One of my favorite wellness experts is Dr. Maoshing Ni, known to many as Dr. Mao.  One Christmas  I gave my Mom, extended family and a couple of friends a copy of his book ” Secrets of Longevity”.  On the back cover of the book it says “No Diets, No Drugs, No Fuss!”  and I just knew I had to share this book with loved ones.  It’s one of those books you can pick up anytime and peruse. I keep it in the bathroom!  As someone very distinguished once said…”a room without books is a room without soul”.

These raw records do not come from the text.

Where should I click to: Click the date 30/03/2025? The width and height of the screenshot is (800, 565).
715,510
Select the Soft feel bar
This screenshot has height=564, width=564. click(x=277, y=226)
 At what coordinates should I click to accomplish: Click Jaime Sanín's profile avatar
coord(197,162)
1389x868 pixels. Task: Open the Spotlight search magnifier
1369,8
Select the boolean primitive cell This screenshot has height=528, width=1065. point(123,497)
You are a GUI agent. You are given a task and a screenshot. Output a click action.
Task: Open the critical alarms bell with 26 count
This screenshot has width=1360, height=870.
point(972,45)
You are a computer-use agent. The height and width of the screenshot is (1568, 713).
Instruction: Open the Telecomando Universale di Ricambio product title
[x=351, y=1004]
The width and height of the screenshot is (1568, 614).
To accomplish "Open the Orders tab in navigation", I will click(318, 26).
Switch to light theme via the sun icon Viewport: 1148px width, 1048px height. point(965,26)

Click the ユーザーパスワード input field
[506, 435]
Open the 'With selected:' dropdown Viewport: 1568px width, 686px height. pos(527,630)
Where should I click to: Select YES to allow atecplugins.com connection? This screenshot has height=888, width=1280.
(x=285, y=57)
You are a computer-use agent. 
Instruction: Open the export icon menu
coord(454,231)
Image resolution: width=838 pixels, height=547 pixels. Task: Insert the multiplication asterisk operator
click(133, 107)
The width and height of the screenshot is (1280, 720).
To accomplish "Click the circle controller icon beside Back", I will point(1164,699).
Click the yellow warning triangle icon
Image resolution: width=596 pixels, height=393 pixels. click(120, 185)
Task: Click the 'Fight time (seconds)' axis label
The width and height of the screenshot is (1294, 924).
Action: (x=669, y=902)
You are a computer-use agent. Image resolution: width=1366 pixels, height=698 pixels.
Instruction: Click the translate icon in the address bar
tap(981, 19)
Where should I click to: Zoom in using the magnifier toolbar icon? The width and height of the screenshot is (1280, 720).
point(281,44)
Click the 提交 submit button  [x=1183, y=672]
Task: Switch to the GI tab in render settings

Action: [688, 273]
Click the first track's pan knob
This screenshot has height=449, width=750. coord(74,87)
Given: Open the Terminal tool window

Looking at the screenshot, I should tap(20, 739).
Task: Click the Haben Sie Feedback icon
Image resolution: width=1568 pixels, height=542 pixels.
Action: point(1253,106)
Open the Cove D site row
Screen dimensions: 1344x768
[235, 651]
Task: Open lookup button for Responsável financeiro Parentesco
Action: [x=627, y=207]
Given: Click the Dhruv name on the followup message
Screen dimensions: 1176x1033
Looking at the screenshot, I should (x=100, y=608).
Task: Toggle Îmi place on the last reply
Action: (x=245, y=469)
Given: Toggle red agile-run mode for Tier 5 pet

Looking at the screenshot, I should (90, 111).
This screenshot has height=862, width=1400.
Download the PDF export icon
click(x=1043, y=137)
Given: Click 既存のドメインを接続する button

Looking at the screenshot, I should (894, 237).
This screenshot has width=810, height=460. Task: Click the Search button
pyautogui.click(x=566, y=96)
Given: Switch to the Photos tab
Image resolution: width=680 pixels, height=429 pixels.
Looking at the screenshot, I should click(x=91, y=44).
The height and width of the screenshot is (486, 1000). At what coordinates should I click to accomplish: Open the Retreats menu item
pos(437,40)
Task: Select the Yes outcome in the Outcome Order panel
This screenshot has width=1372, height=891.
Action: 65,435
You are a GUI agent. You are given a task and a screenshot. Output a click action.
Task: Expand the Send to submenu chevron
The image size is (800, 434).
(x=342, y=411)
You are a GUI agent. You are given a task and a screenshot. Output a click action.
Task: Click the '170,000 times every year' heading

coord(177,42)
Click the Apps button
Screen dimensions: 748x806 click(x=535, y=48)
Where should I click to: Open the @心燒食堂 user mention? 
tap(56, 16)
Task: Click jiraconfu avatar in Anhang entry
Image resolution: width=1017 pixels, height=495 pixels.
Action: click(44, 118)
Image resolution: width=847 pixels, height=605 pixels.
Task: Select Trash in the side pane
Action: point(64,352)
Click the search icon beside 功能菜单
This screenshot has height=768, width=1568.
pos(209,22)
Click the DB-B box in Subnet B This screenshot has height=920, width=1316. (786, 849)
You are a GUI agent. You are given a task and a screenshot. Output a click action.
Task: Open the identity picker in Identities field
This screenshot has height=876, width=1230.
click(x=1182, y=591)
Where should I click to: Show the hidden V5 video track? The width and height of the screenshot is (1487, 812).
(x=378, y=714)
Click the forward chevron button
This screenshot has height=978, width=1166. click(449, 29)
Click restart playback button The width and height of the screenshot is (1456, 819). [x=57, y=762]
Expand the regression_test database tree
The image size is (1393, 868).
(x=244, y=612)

What I love about Dr. Mao’s approach is his blending of ancient wellness practices from the east with modern medicine advances from the west.  You know he had me at hello when I discovered a “words of wisdom” tab on his site  Below is a quick tip on how to boost energy from Dr. Mao and one I really do believe boosts your energy when you practice it. Visit his full list of tips here 4 Fun Ways to Boost Energy | Yahoo! Health.

Trulyherself, Lauroly


Follow Your Bliss Energy-Boosting Habit: Take a 15-minute daily bliss break.Part of what has always made summer so fun, especially when we were children, is waking up with the feeling that the whole day is wide open to be enjoyed in any way at your leisure. The foremost cause of low energy is the stress of living in our fast-paced modern world. Coping with stress on a daily basis requires a lot of energy, which leave the average person completely drained. Guard your energy level from stress with a daily bliss break! Research tells us that joy boosts immune functions, and also increases the release of endorphins, the compounds that give you a sense of well-being in your brain and energize your spirit. While taking a whole day off from duties is not usually possible, give yourself just fifteen minutes or a half hour during the day to do something fun. Surprise yourself! Take a picnic lunch at break, walk somewhere new to you, sing your favorite song, watch a funny video, play with a furry friend, doodle a picture, or read a poem—whatever grabs you in the moment!